Read Chapter 29 here with Cupcakmummy
The last bit of afternoon sun is seeping in past the gap in the curtains. Its lights nothing in particular but from my bed I can see dust dancing in a straight line in the lit little streak. I pour another glass of wine. I stopped counting at 5. It’s not interesting or amusing but I can’t take my eyes off of the dancing dust. There is peace in it. As odd as that sounds I like the movement. It makes me feel less alone. I squint my eyes and blur the light. Yesterday was more blurry than this.
After Mark ran after me to my desk he stood there and moved his arms a lot. Noise was coming from his mouth. I could see his soft lips form words but they got lost on the way to my ears. Maybe my heart was thumping too hard to hear anything coming from outside of my body. I am not sure what happened next but I grabbed my coat and bag and made a b-line for the door. Mark was on my heels until I reached the elevator. I don’t know if I cut him off mid sentence but his face suggested it when I told him “No”. I don’t remember screaming it or even uttering it in an aggressive tone. I formed the words and heard them leave my lips, they floated through the space between us and it looked as if it hit him straight in the heart. The doors closed before I could stare at his face long enough to care.
My phone has been off since last night and the last time I quickly opened my mails was to send a short mail saying I am working from home today.
How could I ever believe it was real? Of course he is into Pam. I was probably just a fun bet. “Let’s get the dull one to open her legs”. Thank God I never slept with him. My vagina always falls in love faster than my heart. I am so angry at myself for allowing to be fooled. I haven’t cried. I think it hurts too much. Or maybe too little? In a wine filled haze somewhere between opening this bottle of wine and glass number 4 I convinced myself I never allowed myself to sleep with him. I could have chaced Michael away from that door. I didn’t.
It’s 12:04 and I haven’t bothered opening up the curtains. Or getting up for a fresh bottle of wine. Or something to eat. I know I should open my laptop and do some work. I wish I could just phone Winter and speak to her. After taking the last red drop from my glass I take my laptop and open it up. I can still feel the taste of grapes on my lips. I like it.
There’s a mail from Winter. Before I know it I can feel my face pull a smile. She hit a man in the face with a cast. I need to tease Michael about this at the office. Shit, the office. This is going to be so awkward now. The smile fades off of my face when I reach the part in her mail about talking to the Mateos. I know she is right. I know I need to tell them. But this is not an easy conversation to start. Nor one I feel up to starting anytime soon.
I forgot I told her I was going to be cooking for Mark and my mouth falls open when I read about her suggesting Papa Mateos for bread! How does she know them? Shit does she know? Surely if she knew she would have told me? My heart pounds so fast I can feel my stomach make its way to my throat. Was the ramp they built for her? It all makes sense now. The accident Noah talked about. She has been here, there, the whole time? I need more coffee.
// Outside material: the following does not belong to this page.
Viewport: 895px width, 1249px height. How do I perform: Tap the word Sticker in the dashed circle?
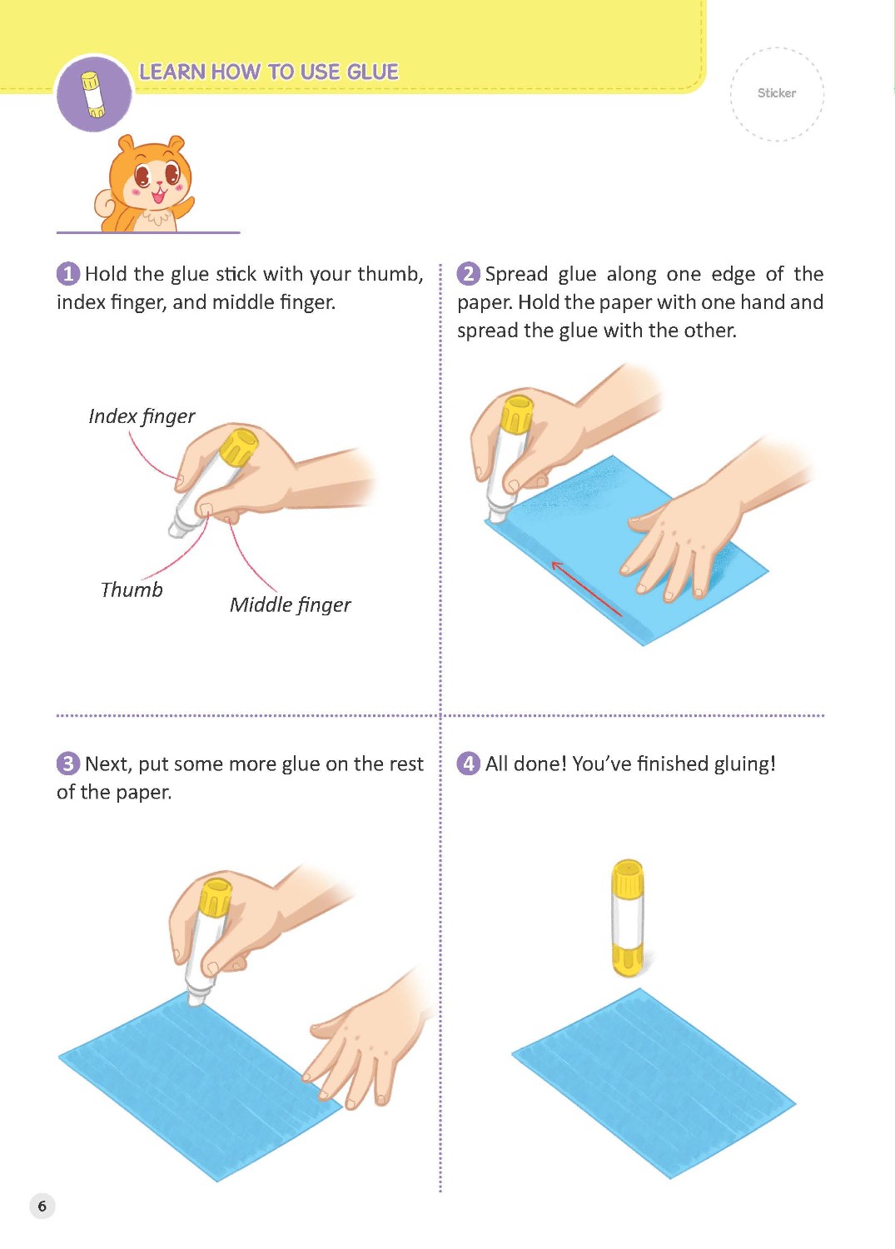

I get up from bed and draw open the curtains. Light floods into the room filling every corner. It’s so bright it hurts my eyes. After putting the kettle on and feeding the dog I open my laptop up again , this time sitting at the kitchen counter. The dog has been nice to me the past few days. Even sleeping at my feet. I like this kind side of the dog. After he licks his bowl clean he makes himself comfortable at the foot of my chair. I am soaking up all the kindness I can get from this animal.
I know I need to reply to Winter but I don’t know how. I want to go and see her but I also want to hide away under my desk in the fear that our connection is only in words and it will be lost in person. I can’t stand to lose another person in my life. Thoughts of Mark come stampeding back into my mind but I block them out with my worries about Winter.
I get up to make my coffee and start dictation of the mail in my head. I sip the coffee and it burns the tip of my tongue.
Email: To Winter
RE : Ducks, cats and flying panties.
How do you know the MaTeos and how much do you know about them?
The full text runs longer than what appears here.